*What to do*. Include the line containing "Open Joshua Landis avatar in tweet header" and every line after it up to the end of the material below; reproduce them exactly and drop the pictures.

*Records for the task*.
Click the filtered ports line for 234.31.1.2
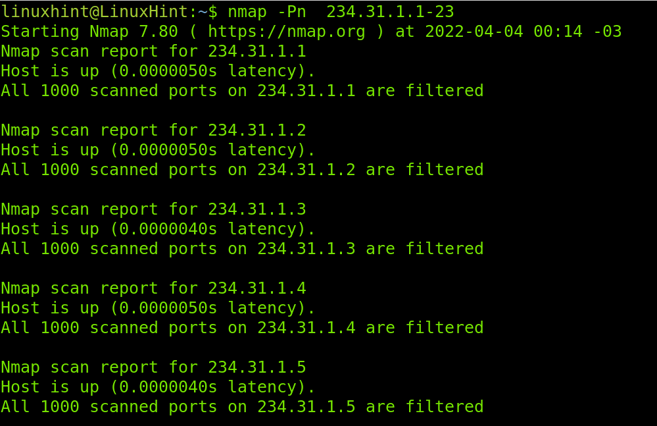The width and height of the screenshot is (657, 426). (242, 170)
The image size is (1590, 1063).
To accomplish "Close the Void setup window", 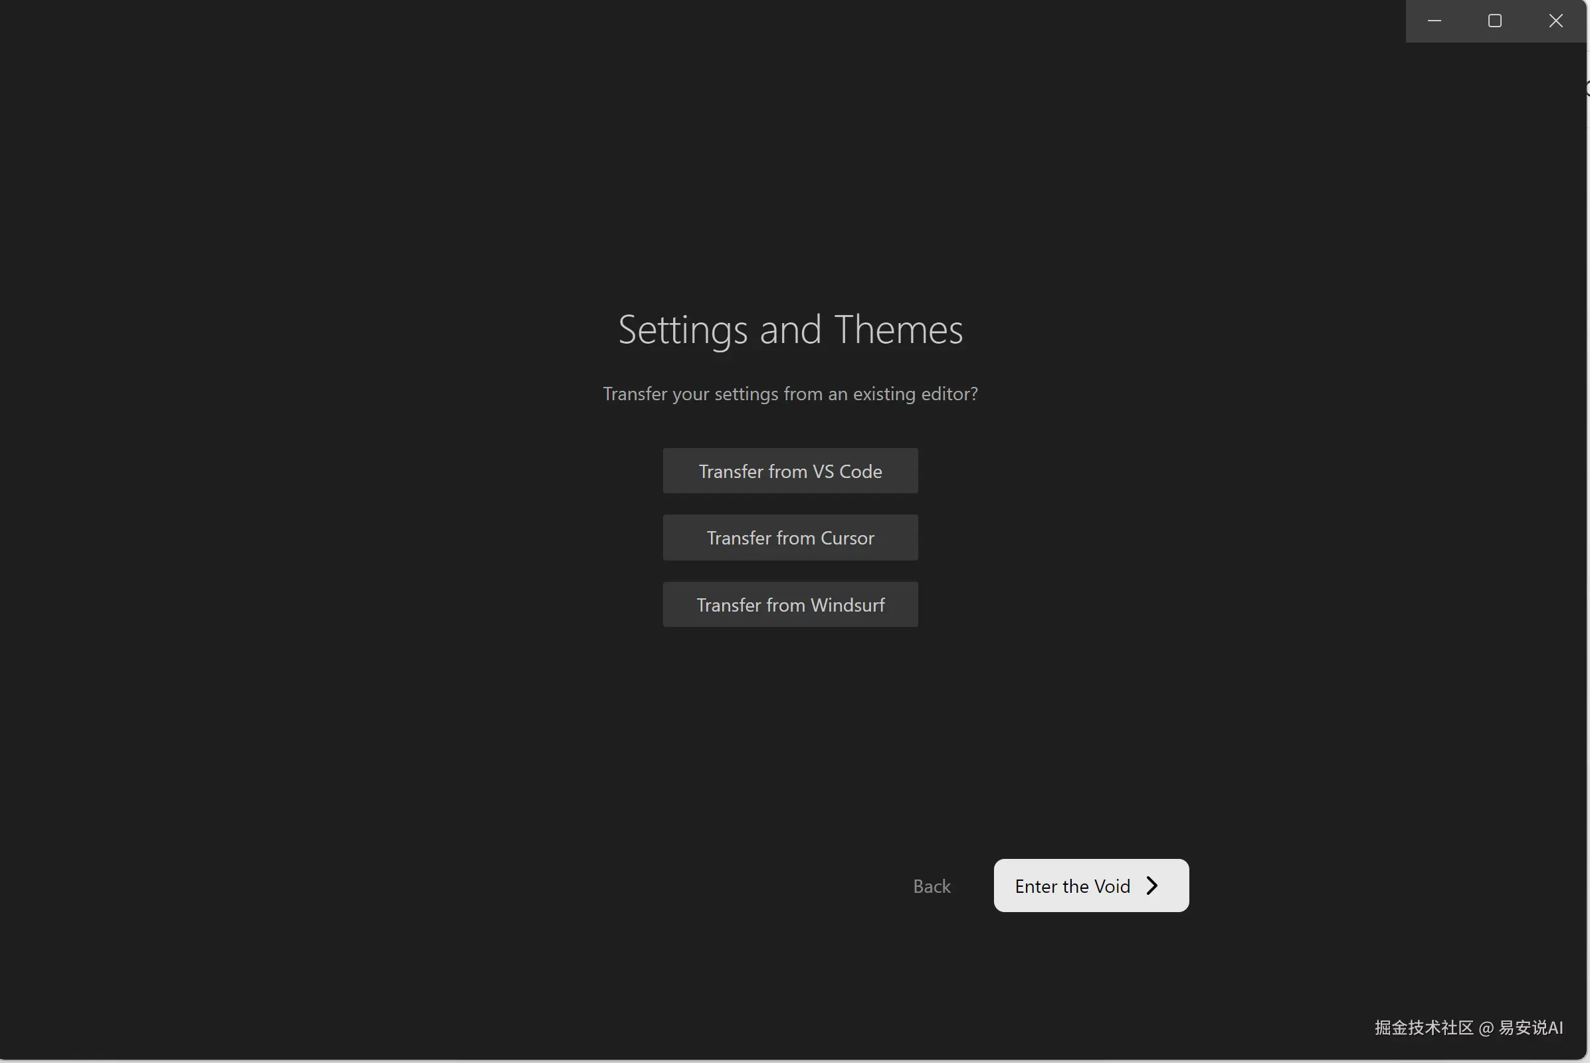I will pyautogui.click(x=1555, y=21).
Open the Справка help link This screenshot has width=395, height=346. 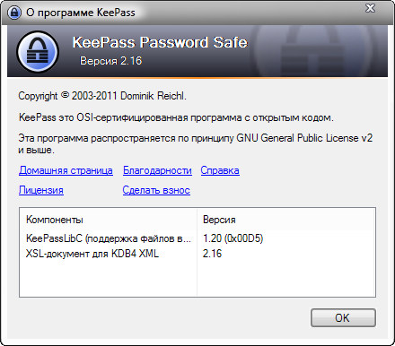pos(220,170)
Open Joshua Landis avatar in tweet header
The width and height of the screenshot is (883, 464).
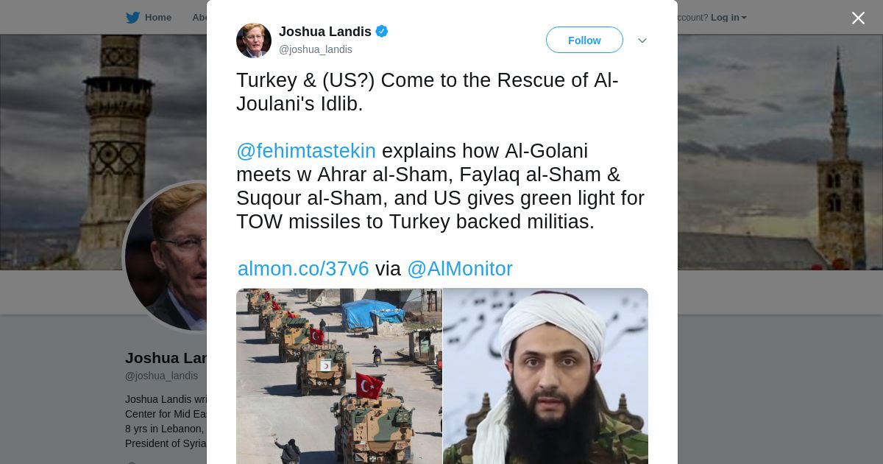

*Task answer*.
Open Joshua Landis avatar in tweet header
The width and height of the screenshot is (883, 464).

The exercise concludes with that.